And you kind of know from the get-go what kind of episode you’re going to get when Sam and Rachel break off into a duet of “I’ll Never Fall In Love Again” before the opening credits. The episode is jam-packed (and, perhaps, overstuffed) with songs all written by composer Burt Bacharach, and though there’s some awesome 60’s throwback moments (the eponymous song provides fuel for the episode’s finale), most were a bit too same-y sounding to this layman to make any sort of lasting impression.

So, despite Sue’s hypnotization seemingly failing last week, Sam and Rachel’s fling has survived. But neither shows up for their date at Breadsticks, both too afraid to commit and using lame excuses as their reasoning behind bailing before even trying. Thankfully, Sam’s own lame excuse shows up at McKinley in the form of iTunes’ 89th single hit-maker Mercedes Jones. It’s good to see her back, and meddling in attempting to not only get Rachel to move back to New York (where she believes her “endgame” is), but also to give it a shot with Sam (which, in retrospect, are sort of conflicting goals). There’s just not much else for her to do.

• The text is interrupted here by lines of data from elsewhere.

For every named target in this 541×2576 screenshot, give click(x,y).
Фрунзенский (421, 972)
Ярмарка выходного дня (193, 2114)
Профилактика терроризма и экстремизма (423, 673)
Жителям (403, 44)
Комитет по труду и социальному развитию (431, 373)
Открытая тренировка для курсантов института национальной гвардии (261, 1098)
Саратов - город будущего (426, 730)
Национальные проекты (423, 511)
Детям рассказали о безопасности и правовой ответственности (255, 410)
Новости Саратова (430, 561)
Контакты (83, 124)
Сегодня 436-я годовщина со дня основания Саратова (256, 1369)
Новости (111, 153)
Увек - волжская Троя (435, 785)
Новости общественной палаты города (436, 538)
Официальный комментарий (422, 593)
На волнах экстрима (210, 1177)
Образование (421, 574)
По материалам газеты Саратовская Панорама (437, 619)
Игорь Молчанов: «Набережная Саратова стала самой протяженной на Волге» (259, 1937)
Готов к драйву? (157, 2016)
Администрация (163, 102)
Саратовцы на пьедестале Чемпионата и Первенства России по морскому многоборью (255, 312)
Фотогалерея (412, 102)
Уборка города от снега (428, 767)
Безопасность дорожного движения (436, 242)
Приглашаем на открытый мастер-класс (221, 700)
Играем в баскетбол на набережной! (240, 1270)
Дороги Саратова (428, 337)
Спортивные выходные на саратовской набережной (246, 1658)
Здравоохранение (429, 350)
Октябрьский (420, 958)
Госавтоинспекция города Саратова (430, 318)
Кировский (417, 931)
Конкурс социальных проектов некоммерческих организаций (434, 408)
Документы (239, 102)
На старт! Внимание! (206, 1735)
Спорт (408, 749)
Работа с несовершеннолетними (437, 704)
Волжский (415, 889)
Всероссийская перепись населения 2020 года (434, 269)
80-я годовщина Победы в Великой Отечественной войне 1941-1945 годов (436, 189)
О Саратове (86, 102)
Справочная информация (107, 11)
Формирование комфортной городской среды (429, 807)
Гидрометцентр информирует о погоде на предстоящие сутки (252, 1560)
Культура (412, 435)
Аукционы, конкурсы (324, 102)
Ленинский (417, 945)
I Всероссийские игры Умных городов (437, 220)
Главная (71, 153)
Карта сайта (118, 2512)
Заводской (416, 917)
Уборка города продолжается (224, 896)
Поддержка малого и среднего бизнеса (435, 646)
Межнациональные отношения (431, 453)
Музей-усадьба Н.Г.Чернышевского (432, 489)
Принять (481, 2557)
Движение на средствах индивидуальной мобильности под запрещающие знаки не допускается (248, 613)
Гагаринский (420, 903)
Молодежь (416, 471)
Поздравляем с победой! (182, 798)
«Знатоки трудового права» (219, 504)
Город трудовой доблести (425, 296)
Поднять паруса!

Brittany and Santana take up most of the spotlight here, following Brittany’s parents’ (Ken Jeong and Jennifer Coolidge, of course) big revelation that her real father is none other than Stephen Hawking. Guess that explains all the Rain Man stuff? Sure, Glee, sure. Elsewhere, Brittany goes on a mission to convince Santana’s close-minded abuela to go to the two’s wedding by disguising herself as a nurse and bringing her on the Latina version of Fondu for Two, Queso por Dos (which, fans will be happy to hear, Univision has picked up for two more seasons).